■ Task to carry out
Render the data below as a Markdown table with the columns Row and Line. Give each line its own numbered row and leave out blank lines.
━━━━━━━━━━
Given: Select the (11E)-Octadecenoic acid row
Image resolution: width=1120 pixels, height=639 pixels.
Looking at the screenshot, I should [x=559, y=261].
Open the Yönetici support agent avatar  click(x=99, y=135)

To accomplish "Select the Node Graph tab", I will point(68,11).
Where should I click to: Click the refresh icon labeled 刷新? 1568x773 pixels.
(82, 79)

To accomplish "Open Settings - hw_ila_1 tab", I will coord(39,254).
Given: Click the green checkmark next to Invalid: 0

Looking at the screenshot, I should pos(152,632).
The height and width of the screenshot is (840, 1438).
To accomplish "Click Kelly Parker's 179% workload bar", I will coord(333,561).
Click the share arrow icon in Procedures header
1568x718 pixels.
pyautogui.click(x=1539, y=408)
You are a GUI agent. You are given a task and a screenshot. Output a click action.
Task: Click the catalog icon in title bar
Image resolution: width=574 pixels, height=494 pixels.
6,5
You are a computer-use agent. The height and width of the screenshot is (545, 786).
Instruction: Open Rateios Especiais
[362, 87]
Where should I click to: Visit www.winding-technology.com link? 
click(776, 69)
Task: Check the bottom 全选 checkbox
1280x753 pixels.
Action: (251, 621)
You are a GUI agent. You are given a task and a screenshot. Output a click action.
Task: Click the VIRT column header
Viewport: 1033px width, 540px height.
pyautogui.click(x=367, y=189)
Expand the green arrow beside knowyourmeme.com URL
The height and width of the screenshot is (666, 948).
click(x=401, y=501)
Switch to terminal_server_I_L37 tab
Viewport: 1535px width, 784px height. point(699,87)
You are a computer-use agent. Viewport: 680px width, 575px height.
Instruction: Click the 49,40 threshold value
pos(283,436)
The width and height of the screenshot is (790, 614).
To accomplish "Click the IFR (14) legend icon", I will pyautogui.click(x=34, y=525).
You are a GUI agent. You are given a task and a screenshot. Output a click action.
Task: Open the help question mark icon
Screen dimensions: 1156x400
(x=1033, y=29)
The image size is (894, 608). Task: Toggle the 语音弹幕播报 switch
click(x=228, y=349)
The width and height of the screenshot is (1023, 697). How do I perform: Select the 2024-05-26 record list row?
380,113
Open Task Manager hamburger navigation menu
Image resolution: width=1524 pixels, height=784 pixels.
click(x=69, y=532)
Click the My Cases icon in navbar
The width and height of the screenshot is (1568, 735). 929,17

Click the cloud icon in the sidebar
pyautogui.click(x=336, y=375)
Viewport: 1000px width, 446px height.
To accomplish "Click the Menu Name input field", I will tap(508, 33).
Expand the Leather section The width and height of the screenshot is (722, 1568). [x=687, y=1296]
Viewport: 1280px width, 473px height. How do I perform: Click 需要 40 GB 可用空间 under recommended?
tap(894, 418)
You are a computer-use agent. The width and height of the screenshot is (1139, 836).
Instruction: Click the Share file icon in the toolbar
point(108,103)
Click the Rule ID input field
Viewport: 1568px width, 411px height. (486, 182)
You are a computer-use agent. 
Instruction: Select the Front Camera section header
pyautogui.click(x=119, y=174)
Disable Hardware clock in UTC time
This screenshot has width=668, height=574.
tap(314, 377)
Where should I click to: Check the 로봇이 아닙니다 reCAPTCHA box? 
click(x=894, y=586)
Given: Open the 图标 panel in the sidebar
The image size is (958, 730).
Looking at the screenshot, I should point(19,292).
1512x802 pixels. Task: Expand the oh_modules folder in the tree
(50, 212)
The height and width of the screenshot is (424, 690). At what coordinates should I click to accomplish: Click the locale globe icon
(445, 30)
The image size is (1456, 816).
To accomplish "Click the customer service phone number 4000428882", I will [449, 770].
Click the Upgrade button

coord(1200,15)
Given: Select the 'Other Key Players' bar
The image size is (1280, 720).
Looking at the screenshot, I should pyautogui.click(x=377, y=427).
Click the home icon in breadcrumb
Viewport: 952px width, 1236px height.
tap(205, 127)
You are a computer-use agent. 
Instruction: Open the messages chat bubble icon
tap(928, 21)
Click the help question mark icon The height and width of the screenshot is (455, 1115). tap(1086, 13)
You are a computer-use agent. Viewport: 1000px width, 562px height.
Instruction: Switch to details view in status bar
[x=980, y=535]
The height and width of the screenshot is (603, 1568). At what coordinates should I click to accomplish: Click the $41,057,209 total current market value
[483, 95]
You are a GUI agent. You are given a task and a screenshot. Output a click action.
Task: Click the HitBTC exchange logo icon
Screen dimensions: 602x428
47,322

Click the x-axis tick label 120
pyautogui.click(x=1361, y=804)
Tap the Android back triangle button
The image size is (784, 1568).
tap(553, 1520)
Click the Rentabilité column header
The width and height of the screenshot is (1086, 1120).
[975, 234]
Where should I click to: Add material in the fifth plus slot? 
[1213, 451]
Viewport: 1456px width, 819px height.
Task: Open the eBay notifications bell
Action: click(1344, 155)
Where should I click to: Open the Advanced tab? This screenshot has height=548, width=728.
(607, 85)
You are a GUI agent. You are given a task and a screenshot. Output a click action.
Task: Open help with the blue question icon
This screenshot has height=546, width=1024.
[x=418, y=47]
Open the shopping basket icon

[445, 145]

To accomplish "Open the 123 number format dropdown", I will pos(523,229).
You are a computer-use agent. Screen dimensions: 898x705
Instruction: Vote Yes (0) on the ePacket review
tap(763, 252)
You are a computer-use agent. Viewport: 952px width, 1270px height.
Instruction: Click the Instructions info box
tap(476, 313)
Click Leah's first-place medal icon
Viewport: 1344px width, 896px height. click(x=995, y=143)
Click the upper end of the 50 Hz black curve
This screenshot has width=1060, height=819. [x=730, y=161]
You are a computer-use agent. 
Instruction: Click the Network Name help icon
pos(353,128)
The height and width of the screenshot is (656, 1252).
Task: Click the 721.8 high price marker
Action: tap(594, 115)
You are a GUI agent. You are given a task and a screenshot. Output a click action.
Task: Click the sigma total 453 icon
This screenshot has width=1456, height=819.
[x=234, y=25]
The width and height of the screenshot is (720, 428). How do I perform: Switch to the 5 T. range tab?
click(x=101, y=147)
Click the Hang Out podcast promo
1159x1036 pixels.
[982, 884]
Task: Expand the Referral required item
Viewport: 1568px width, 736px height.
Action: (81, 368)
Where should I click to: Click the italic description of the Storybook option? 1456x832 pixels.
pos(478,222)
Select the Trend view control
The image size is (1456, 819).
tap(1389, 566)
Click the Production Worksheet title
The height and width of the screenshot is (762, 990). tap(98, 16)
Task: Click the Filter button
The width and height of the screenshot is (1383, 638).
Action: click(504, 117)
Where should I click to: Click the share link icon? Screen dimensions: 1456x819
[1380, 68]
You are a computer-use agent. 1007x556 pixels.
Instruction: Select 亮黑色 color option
━━━━━━━━━━
■ Answer to this exercise
| Row | Line |
|---|---|
| 1 | Given: Select the (11E)-Octadecenoic acid row |
| 2 | Image resolution: width=1120 pixels, height=639 pixels. |
| 3 | Looking at the screenshot, I should [x=559, y=261]. |
| 4 | Open the Yönetici support agent avatar  click(x=99, y=135) |
| 5 | To accomplish "Select the Node Graph tab", I will point(68,11). |
| 6 | Where should I click to: Click the refresh icon labeled 刷新? 1568x773 pixels. |
| 7 | (82, 79) |
| 8 | To accomplish "Open Settings - hw_ila_1 tab", I will coord(39,254). |
| 9 | Given: Click the green checkmark next to Invalid: 0 |
| 10 | Looking at the screenshot, I should pos(152,632). |
| 11 | The height and width of the screenshot is (840, 1438). |
| 12 | To accomplish "Click Kelly Parker's 179% workload bar", I will coord(333,561). |
| 13 | Click the share arrow icon in Procedures header |
| 14 | 1568x718 pixels. |
| 15 | pyautogui.click(x=1539, y=408) |
| 16 | You are a GUI agent. You are given a task and a screenshot. Output a click action. |
| 17 | Task: Click the catalog icon in title bar |
| 18 | Image resolution: width=574 pixels, height=494 pixels. |
| 19 | 6,5 |
| 20 | You are a computer-use agent. The height and width of the screenshot is (545, 786). |
| 21 | Instruction: Open Rateios Especiais |
| 22 | [362, 87] |
| 23 | Where should I click to: Visit www.winding-technology.com link?  |
| 24 | click(776, 69) |
| 25 | Task: Check the bottom 全选 checkbox |
| 26 | 1280x753 pixels. |
| 27 | Action: (251, 621) |
| 28 | You are a GUI agent. You are given a task and a screenshot. Output a click action. |
| 29 | Task: Click the VIRT column header |
| 30 | Viewport: 1033px width, 540px height. |
| 31 | pyautogui.click(x=367, y=189) |
| 32 | Expand the green arrow beside knowyourmeme.com URL |
| 33 | The height and width of the screenshot is (666, 948). |
| 34 | click(x=401, y=501) |
| 35 | Switch to terminal_server_I_L37 tab |
| 36 | Viewport: 1535px width, 784px height. point(699,87) |
| 37 | You are a computer-use agent. Viewport: 680px width, 575px height. |
| 38 | Instruction: Click the 49,40 threshold value |
| 39 | pos(283,436) |
| 40 | The width and height of the screenshot is (790, 614). |
| 41 | To accomplish "Click the IFR (14) legend icon", I will pyautogui.click(x=34, y=525). |
| 42 | You are a GUI agent. You are given a task and a screenshot. Output a click action. |
| 43 | Task: Open the help question mark icon |
| 44 | Screen dimensions: 1156x400 |
| 45 | (x=1033, y=29) |
| 46 | The image size is (894, 608). Task: Toggle the 语音弹幕播报 switch |
| 47 | click(x=228, y=349) |
| 48 | The width and height of the screenshot is (1023, 697). How do I perform: Select the 2024-05-26 record list row? |
| 49 | 380,113 |
| 50 | Open Task Manager hamburger navigation menu |
| 51 | Image resolution: width=1524 pixels, height=784 pixels. |
| 52 | click(x=69, y=532) |
| 53 | Click the My Cases icon in navbar |
| 54 | The width and height of the screenshot is (1568, 735). 929,17 |
| 55 | Click the cloud icon in the sidebar |
| 56 | pyautogui.click(x=336, y=375) |
| 57 | Viewport: 1000px width, 446px height. |
| 58 | To accomplish "Click the Menu Name input field", I will tap(508, 33). |
| 59 | Expand the Leather section The width and height of the screenshot is (722, 1568). [x=687, y=1296] |
| 60 | Viewport: 1280px width, 473px height. How do I perform: Click 需要 40 GB 可用空间 under recommended? |
| 61 | tap(894, 418) |
| 62 | You are a computer-use agent. The width and height of the screenshot is (1139, 836). |
| 63 | Instruction: Click the Share file icon in the toolbar |
| 64 | point(108,103) |
| 65 | Click the Rule ID input field |
| 66 | Viewport: 1568px width, 411px height. (486, 182) |
| 67 | You are a computer-use agent.  |
| 68 | Instruction: Select the Front Camera section header |
| 69 | pyautogui.click(x=119, y=174) |
| 70 | Disable Hardware clock in UTC time |
| 71 | This screenshot has width=668, height=574. |
| 72 | tap(314, 377) |
| 73 | Where should I click to: Check the 로봇이 아닙니다 reCAPTCHA box?  |
| 74 | click(x=894, y=586) |
| 75 | Given: Open the 图标 panel in the sidebar |
| 76 | The image size is (958, 730). |
| 77 | Looking at the screenshot, I should point(19,292). |
| 78 | 1512x802 pixels. Task: Expand the oh_modules folder in the tree |
| 79 | (50, 212) |
| 80 | The height and width of the screenshot is (424, 690). At what coordinates should I click to accomplish: Click the locale globe icon |
| 81 | (445, 30) |
| 82 | The image size is (1456, 816). |
| 83 | To accomplish "Click the customer service phone number 4000428882", I will [449, 770]. |
| 84 | Click the Upgrade button |
| 85 | coord(1200,15) |
| 86 | Given: Select the 'Other Key Players' bar |
| 87 | The image size is (1280, 720). |
| 88 | Looking at the screenshot, I should pyautogui.click(x=377, y=427). |
| 89 | Click the home icon in breadcrumb |
| 90 | Viewport: 952px width, 1236px height. |
| 91 | tap(205, 127) |
| 92 | You are a computer-use agent.  |
| 93 | Instruction: Open the messages chat bubble icon |
| 94 | tap(928, 21) |
| 95 | Click the help question mark icon The height and width of the screenshot is (455, 1115). tap(1086, 13) |
| 96 | You are a computer-use agent. Viewport: 1000px width, 562px height. |
| 97 | Instruction: Switch to details view in status bar |
| 98 | [x=980, y=535] |
| 99 | The height and width of the screenshot is (603, 1568). At what coordinates should I click to accomplish: Click the $41,057,209 total current market value |
| 100 | [483, 95] |
| 101 | You are a GUI agent. You are given a task and a screenshot. Output a click action. |
| 102 | Task: Click the HitBTC exchange logo icon |
| 103 | Screen dimensions: 602x428 |
| 104 | 47,322 |
| 105 | Click the x-axis tick label 120 |
| 106 | pyautogui.click(x=1361, y=804) |
| 107 | Tap the Android back triangle button |
| 108 | The image size is (784, 1568). |
| 109 | tap(553, 1520) |
| 110 | Click the Rentabilité column header |
| 111 | The width and height of the screenshot is (1086, 1120). |
| 112 | [975, 234] |
| 113 | Where should I click to: Add material in the fifth plus slot?  |
| 114 | [1213, 451] |
| 115 | Viewport: 1456px width, 819px height. |
| 116 | Task: Open the eBay notifications bell |
| 117 | Action: click(1344, 155) |
| 118 | Where should I click to: Open the Advanced tab? This screenshot has height=548, width=728. |
| 119 | (607, 85) |
| 120 | You are a GUI agent. You are given a task and a screenshot. Output a click action. |
| 121 | Task: Open help with the blue question icon |
| 122 | This screenshot has height=546, width=1024. |
| 123 | [x=418, y=47] |
| 124 | Open the shopping basket icon |
| 125 | [445, 145] |
| 126 | To accomplish "Open the 123 number format dropdown", I will pos(523,229). |
| 127 | You are a computer-use agent. Screen dimensions: 898x705 |
| 128 | Instruction: Vote Yes (0) on the ePacket review |
| 129 | tap(763, 252) |
| 130 | You are a computer-use agent. Viewport: 952px width, 1270px height. |
| 131 | Instruction: Click the Instructions info box |
| 132 | tap(476, 313) |
| 133 | Click Leah's first-place medal icon |
| 134 | Viewport: 1344px width, 896px height. click(x=995, y=143) |
| 135 | Click the upper end of the 50 Hz black curve |
| 136 | This screenshot has width=1060, height=819. [x=730, y=161] |
| 137 | You are a computer-use agent.  |
| 138 | Instruction: Click the Network Name help icon |
| 139 | pos(353,128) |
| 140 | The height and width of the screenshot is (656, 1252). |
| 141 | Task: Click the 721.8 high price marker |
| 142 | Action: tap(594, 115) |
| 143 | You are a GUI agent. You are given a task and a screenshot. Output a click action. |
| 144 | Task: Click the sigma total 453 icon |
| 145 | This screenshot has width=1456, height=819. |
| 146 | [x=234, y=25] |
| 147 | The width and height of the screenshot is (720, 428). How do I perform: Switch to the 5 T. range tab? |
| 148 | click(x=101, y=147) |
| 149 | Click the Hang Out podcast promo |
| 150 | 1159x1036 pixels. |
| 151 | [982, 884] |
| 152 | Task: Expand the Referral required item |
| 153 | Viewport: 1568px width, 736px height. |
| 154 | Action: (81, 368) |
| 155 | Where should I click to: Click the italic description of the Storybook option? 1456x832 pixels. |
| 156 | pos(478,222) |
| 157 | Select the Trend view control |
| 158 | The image size is (1456, 819). |
| 159 | tap(1389, 566) |
| 160 | Click the Production Worksheet title |
| 161 | The height and width of the screenshot is (762, 990). tap(98, 16) |
| 162 | Task: Click the Filter button |
| 163 | The width and height of the screenshot is (1383, 638). |
| 164 | Action: click(504, 117) |
| 165 | Where should I click to: Click the share link icon? Screen dimensions: 1456x819 |
| 166 | [1380, 68] |
| 167 | You are a computer-use agent. 1007x556 pixels. |
| 168 | Instruction: Select 亮黑色 color option |